[start Stored rows]
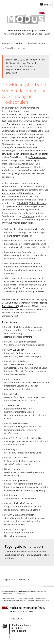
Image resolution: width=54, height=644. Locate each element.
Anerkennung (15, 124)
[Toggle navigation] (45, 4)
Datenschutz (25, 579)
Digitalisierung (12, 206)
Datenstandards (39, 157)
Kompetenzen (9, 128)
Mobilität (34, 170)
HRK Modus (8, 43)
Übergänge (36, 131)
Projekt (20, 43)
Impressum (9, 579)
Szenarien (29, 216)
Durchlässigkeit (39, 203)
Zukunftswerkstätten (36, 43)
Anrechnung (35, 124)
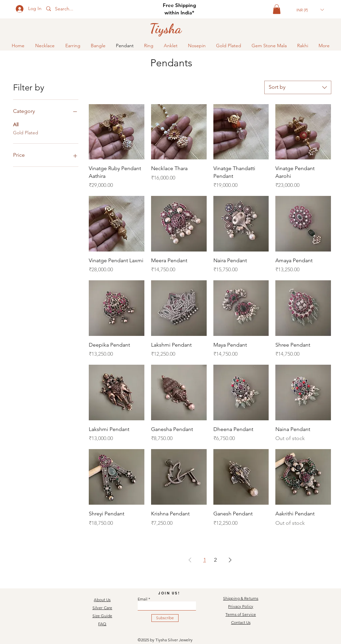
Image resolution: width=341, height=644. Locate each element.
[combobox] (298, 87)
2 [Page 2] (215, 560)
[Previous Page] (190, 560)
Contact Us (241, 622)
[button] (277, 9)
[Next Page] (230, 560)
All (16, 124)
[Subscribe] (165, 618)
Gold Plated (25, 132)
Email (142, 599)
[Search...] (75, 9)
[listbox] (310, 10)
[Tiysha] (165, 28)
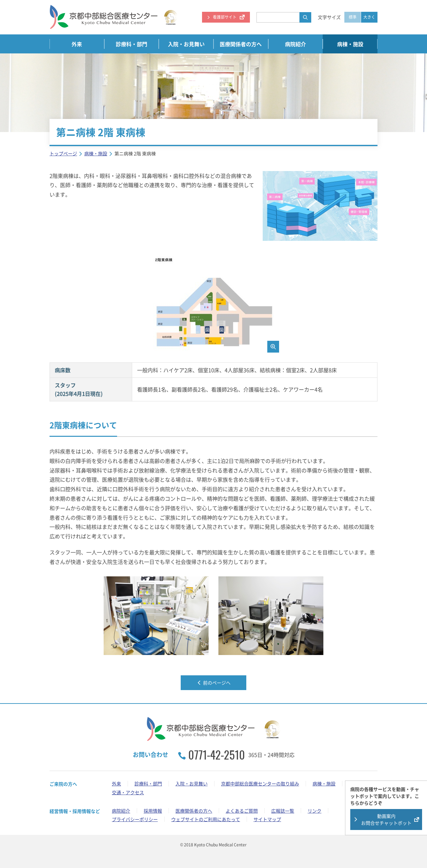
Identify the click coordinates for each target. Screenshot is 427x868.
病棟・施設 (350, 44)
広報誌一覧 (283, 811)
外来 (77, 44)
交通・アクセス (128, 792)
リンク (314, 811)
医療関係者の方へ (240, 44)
[end Stored rows]
[start Stored rows]
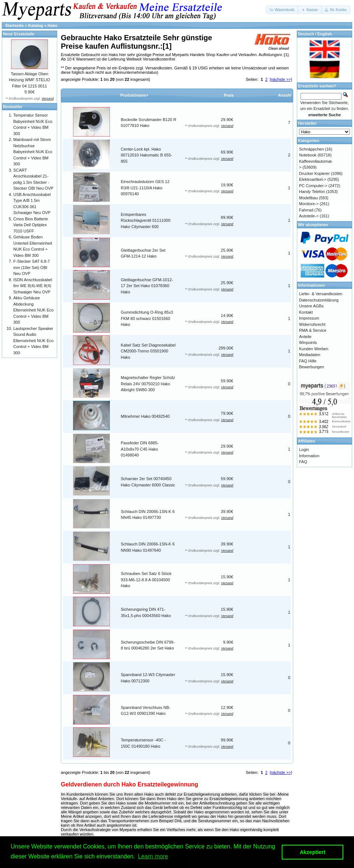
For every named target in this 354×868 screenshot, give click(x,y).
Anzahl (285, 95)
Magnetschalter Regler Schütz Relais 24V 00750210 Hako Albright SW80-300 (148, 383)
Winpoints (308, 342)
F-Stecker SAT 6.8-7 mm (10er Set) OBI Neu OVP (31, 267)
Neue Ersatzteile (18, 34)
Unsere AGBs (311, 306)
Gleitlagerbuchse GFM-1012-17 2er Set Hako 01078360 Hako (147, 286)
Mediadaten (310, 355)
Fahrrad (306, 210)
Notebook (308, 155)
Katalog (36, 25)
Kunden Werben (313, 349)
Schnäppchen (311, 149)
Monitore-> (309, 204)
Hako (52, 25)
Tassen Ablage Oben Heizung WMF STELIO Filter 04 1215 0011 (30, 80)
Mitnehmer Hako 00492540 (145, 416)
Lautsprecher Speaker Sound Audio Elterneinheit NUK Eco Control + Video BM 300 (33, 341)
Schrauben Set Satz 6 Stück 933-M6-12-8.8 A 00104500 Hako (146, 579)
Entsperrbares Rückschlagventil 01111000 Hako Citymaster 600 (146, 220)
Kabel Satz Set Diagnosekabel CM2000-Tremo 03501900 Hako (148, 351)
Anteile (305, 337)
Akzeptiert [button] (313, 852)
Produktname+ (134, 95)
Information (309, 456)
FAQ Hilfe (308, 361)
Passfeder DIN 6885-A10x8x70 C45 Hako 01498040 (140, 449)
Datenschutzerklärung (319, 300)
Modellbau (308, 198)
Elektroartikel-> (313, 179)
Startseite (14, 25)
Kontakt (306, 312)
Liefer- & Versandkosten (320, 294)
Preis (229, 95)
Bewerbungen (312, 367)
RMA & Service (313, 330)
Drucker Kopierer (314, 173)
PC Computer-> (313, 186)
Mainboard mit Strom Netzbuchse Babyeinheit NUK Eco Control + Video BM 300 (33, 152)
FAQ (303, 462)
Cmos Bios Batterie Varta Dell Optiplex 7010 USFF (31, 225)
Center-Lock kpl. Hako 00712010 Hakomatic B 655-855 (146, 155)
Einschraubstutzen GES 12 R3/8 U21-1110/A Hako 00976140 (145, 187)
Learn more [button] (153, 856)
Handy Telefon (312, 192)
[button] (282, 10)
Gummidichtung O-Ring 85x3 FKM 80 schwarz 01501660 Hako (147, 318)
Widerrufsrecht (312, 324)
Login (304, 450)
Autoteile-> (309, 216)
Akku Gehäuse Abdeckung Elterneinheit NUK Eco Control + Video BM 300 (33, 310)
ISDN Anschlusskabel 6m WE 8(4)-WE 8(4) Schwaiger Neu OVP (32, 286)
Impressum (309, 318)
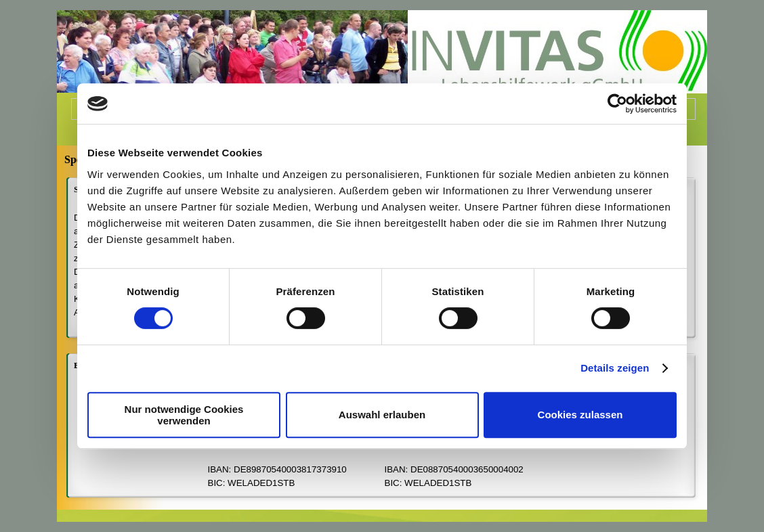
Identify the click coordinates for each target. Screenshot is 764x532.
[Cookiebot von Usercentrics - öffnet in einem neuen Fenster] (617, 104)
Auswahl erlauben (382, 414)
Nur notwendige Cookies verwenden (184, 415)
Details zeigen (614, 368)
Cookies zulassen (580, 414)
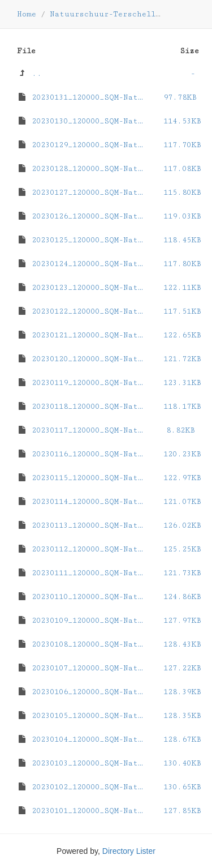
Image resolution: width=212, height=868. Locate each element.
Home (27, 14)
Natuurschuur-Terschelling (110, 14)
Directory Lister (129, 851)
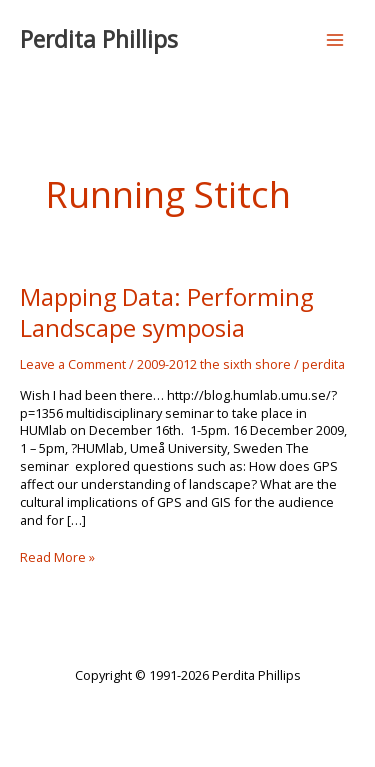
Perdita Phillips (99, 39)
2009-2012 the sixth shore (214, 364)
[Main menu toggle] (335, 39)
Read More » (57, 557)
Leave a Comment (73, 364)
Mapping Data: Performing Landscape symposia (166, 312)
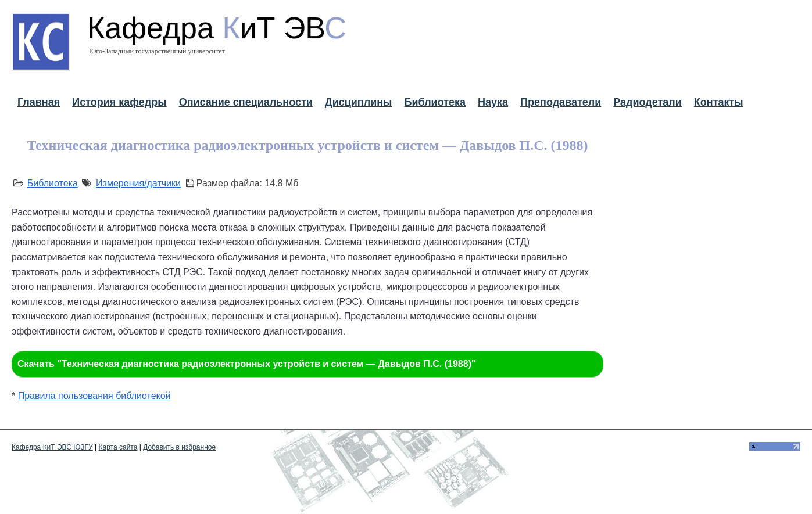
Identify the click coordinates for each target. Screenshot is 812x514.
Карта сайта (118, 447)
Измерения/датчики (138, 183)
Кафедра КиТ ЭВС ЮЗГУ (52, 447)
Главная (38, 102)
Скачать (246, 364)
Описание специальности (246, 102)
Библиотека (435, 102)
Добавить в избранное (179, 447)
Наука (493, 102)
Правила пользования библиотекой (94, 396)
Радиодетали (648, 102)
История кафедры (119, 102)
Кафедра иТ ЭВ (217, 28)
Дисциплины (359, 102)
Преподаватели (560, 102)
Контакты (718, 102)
[end Stored rows]
▶ _Description of the task_
Rewrite the stretch of lines from the one containing "Durchlässigkeit (39, 203)" through the one containing "[Subscribe] (165, 618)" as a JSON list of strings, one string per line and no blank lines, with the pictures left out.

▶ _The output_
[
  "Durchlässigkeit (39, 203)",
  "Zukunftswerkstätten (36, 43)",
  "Anrechnung (35, 124)",
  "Image resolution: width=341, height=644. Locate each element.",
  "[combobox] (298, 87)",
  "2 [Page 2] (215, 560)",
  "[Previous Page] (190, 560)",
  "Contact Us (241, 622)",
  "[button] (277, 9)",
  "[Next Page] (230, 560)",
  "All (16, 124)",
  "[Subscribe] (165, 618)"
]